Before addressing efforts to boost quality, it’s worth pointing out some of the unique challenges of learning online:
- Most students enroll late–65 percent says one national provider–and late enrollers perform significantly worse and withdraw at much higher rates than students that enroll on time.
- Providers receive little or no information about a student, particularly trend data (i.e., a learning trajectory).
- Online schools are often much larger and very diverse (i.e., it can be harder to make AYP with 5,000 than 500).
- Students not successful in a traditional setting enroll in online schools seeking an alternative. Districts complain about students returning from charters, but the same happens to online charters–11th graders with two credits show up and leave the enrollment records of the local school district.
- New students often perform very poorly (which may reflect prior achievement as well as new modality) and, as a result, the percentage of new students predicts performance.
- Students whose parents do not attend information sessions or meet with teachers withdraw at much higher rates (but providers typically can’t require an in person kickoff session).
- Some providers report that students that are not-proficient are more likely to re-enroll than if they are proficient suggesting that some parents just don’t want to be hassled about student achievement and leaving a small band of persistently low performer (but maybe that’s true for many schools).
- State models rating what is basically the same program report widely different results (e.g., see NCES report on differences in state growth models).
Like traditional schools, it’s clear that online learning doesn’t work for everyone. However, it would be difficult to mandate guided choice without erecting barriers to access.
There are some unique challenges, but the rapid growth of online learning requires collaborative efforts of policy makers and providers to promote quality outcomes.
Digital Learning Now recommends a rigorous authorization process, performance-based funding that rewards completion and achievement, and strong accountability systems that do no renew failing schools.
As part of an NCLB waiver, Minnesota introduced K12 Online Learning Performance Metrics Projects, part of a Multiple Measures Rating system. A dashboard approach like this may include measures of proficiency and growth, graduation and college readiness, achievement gaps.
There are two specific advances that will help boost quality of online and transitional schools. First, we need more discrete growth measures that measure growth to the course and even unit level and do it on an absolute (e.g., a Lexile scale) not just a relative scale.
Second, we need a national standard on an electronic student records. It’s time to push beyond the floor set by the Data Quality Campaign–state test scores and high school courses passed. A full gradebook of instructional and benchmark standards-based assessments should follow a student from grade to grade and school to school. (Watch for a white paper on this issue in October.)
Online providers capture a lot of data about students.
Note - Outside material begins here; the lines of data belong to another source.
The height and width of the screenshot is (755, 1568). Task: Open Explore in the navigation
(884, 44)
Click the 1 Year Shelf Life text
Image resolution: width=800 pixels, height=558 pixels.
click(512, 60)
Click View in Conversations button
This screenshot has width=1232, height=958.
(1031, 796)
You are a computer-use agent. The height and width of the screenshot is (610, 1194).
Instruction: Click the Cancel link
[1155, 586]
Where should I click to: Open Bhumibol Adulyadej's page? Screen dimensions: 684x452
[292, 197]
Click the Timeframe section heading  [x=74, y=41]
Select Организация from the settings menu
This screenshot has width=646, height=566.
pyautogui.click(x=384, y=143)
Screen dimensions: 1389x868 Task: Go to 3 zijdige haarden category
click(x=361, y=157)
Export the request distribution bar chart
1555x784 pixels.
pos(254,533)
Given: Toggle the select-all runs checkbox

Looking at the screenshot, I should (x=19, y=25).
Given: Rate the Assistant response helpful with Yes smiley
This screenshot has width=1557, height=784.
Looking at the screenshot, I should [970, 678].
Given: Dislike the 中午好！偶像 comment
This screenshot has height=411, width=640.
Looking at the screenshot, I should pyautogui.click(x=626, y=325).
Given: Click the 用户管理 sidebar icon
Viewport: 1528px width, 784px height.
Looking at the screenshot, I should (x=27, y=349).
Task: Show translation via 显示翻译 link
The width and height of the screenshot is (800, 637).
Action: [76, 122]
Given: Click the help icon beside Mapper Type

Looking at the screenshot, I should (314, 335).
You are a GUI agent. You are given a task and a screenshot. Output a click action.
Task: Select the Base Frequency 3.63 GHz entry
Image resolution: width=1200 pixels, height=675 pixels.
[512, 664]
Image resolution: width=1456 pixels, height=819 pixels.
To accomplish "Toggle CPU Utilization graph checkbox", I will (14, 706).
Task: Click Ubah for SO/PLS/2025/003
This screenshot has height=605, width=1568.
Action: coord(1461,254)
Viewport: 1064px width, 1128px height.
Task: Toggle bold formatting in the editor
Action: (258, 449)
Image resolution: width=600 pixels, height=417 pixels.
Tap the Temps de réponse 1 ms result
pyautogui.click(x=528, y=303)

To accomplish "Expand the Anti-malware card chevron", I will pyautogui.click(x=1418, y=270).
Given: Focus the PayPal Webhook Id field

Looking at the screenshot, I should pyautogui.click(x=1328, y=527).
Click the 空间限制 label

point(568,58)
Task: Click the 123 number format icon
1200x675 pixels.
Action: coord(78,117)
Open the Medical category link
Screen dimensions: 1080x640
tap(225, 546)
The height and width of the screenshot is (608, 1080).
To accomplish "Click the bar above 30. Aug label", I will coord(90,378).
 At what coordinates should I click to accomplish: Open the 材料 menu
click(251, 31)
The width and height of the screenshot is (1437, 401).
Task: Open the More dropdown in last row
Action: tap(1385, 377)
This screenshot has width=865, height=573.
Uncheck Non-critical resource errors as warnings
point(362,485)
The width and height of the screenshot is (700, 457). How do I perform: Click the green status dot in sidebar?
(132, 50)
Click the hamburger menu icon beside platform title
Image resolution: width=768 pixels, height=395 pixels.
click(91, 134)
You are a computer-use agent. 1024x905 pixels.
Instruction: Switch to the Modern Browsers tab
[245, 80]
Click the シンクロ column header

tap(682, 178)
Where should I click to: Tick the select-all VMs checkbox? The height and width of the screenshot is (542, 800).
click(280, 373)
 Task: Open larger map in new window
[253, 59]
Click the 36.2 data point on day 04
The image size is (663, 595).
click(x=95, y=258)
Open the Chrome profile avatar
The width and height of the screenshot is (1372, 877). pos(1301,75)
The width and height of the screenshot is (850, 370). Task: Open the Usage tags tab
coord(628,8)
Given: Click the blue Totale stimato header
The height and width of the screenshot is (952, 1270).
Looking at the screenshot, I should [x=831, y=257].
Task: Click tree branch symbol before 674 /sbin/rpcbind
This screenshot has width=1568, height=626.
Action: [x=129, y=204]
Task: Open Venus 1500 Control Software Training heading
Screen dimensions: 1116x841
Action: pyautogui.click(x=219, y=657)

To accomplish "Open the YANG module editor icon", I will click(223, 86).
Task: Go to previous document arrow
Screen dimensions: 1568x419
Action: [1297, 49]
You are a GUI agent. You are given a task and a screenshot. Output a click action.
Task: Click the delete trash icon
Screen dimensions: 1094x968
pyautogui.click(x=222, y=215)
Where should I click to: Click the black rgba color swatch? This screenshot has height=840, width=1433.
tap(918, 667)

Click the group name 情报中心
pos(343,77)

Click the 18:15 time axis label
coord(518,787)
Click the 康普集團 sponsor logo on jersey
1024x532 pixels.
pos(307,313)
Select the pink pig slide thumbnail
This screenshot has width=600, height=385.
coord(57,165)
As the U.S. education system shifts to personal digital learning, states, districts and foundations should consider research and development partnerships with online learning providers–they already live in the data rich learning environment of the future.
In summary, to realize the promise of online learning and help more students reach college and career readiness, states need to:
1. Use multiple measures that combine growth and proficiency
2. Conduct rigorous authorization
3. Enforce strong accountability
4. Develop better growth models
5. Require a gradebook of data follow students from school to school; and
6. Provide funding that promotes completion and achievement.